== DATA UNDER STUDY ==

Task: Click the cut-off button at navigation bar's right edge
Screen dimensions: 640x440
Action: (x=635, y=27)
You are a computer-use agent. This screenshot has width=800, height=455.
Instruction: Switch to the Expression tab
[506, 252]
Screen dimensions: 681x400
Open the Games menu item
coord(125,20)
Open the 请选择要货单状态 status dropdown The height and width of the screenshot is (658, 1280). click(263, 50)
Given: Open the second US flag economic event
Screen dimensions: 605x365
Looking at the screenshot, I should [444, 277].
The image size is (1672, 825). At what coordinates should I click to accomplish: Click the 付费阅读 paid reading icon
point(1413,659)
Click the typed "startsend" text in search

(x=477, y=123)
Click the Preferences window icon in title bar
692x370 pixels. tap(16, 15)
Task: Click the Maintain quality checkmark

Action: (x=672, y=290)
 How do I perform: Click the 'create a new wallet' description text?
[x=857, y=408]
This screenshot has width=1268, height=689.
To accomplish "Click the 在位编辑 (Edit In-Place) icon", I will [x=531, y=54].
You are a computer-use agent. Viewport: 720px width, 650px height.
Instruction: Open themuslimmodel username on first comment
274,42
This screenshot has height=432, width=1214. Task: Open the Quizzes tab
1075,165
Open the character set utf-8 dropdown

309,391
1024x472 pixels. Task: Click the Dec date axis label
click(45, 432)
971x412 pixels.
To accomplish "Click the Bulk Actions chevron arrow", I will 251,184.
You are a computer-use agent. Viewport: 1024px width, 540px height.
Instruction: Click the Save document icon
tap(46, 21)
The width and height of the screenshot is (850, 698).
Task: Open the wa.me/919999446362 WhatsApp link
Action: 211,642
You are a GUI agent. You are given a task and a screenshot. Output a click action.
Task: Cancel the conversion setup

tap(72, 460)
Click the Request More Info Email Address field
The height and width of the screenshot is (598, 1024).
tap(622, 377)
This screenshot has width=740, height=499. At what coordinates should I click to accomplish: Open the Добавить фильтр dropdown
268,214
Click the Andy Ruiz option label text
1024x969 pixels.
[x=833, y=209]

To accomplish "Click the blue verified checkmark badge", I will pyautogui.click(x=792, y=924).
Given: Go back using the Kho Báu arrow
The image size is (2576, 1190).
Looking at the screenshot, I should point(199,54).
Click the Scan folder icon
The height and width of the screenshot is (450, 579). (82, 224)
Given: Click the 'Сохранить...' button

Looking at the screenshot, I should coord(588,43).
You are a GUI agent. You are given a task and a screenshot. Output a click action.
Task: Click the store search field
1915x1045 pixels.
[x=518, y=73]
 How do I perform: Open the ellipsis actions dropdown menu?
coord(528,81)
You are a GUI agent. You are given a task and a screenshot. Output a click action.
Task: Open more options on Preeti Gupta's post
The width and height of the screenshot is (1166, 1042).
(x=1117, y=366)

===

§ REQUIRED ACTION: In the lines above, locate the string "arrow". Copy every line where it occurs.

§ RESULT OF THIS TASK:
To accomplish "Click the Bulk Actions chevron arrow", I will 251,184.
Given: Go back using the Kho Báu arrow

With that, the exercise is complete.